[G]overnment bureaucracies non-self-evaluate. At a minimum, agencies with evaluative responsibilities are not invited to evaluate - they are kept out of the loop, their opinions unsought. At a maximum,government agencies actively suppress their own internal evaluative units and are discouraged from evaluating the beliefs and policies of other agencies.
The quote is from Why states believe foolish ideas by Steven van Evera, which is well worth reading in full. We need to be reminded that around 40 per cent of the rich world's income is spent by organisations that resist, almost to the death, the idea of examining their policy blunders and learning from them. I mean, of course, governments. Van Evera says that even in the world wars of the 20th century, when policy mistakes could have grievous consequences: 'the belligerents made large errors without carefully assessing their options. Even rudimentary analysis often would have exposed these errors but was omitted.'
In my limited experience, it is often the smallest decisions in government that receive most scrutiny: whom to offer a three-month contract; which brand of computer printer to buy; that sort of thing.
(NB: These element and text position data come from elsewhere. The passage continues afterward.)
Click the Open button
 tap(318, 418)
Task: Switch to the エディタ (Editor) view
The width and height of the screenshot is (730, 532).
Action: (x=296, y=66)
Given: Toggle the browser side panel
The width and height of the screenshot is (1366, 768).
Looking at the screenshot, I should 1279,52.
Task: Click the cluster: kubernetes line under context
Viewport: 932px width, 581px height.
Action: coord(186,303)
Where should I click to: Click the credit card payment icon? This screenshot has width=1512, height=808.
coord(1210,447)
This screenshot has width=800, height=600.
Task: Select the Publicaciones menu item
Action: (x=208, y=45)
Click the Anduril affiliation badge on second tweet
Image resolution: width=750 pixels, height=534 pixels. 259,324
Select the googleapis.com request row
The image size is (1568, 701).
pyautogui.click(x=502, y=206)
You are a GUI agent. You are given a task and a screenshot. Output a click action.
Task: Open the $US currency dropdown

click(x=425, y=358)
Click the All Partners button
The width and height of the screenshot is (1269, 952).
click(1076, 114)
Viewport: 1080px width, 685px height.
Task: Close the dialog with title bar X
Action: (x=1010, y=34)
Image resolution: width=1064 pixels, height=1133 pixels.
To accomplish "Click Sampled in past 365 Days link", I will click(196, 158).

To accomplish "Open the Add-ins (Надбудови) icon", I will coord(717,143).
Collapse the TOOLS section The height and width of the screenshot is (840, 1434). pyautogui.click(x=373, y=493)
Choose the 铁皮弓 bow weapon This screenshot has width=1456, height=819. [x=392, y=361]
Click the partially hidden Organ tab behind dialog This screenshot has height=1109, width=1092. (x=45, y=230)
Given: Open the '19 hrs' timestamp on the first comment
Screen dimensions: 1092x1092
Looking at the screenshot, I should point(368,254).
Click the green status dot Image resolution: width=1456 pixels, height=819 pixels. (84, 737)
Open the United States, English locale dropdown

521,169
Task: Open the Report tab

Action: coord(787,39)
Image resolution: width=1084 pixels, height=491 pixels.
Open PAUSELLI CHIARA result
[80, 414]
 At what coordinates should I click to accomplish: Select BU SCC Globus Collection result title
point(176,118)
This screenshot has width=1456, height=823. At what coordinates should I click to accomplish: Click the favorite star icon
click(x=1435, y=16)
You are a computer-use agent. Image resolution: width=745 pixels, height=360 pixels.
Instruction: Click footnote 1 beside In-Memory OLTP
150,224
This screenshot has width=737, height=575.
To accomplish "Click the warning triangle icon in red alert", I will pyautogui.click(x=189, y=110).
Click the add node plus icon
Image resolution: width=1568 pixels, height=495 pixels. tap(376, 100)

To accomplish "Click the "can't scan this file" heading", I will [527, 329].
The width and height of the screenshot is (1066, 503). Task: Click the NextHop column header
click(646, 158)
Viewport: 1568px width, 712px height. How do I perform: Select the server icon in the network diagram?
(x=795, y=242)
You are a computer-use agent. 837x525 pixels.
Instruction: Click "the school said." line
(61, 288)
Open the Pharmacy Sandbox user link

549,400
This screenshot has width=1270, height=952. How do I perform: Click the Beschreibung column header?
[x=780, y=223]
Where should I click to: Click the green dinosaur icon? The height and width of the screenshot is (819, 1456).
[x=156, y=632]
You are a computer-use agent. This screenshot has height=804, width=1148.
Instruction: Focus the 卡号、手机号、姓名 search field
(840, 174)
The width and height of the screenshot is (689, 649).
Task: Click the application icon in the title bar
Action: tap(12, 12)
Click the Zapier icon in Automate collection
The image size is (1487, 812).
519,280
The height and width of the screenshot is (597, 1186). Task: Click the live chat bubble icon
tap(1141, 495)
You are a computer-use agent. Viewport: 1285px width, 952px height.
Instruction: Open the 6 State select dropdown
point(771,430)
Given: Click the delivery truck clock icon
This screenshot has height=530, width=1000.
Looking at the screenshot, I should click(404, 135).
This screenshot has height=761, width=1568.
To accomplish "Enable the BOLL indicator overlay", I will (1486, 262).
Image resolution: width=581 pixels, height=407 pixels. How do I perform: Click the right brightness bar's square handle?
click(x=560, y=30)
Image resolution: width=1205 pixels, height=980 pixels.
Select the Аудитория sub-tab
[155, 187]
The larger decisions often escape detailed analysis. Sometimes this is unavoidable but what is inexcusable is that lessons from policymaking disasters are never learned. It's now estimated that the war in Iraq will cost the US about 10 times more than the White House projected. This calculation was done by a non-governmental body and it's a safe bet that it will never be referred to when similar enterprises are considered in the future.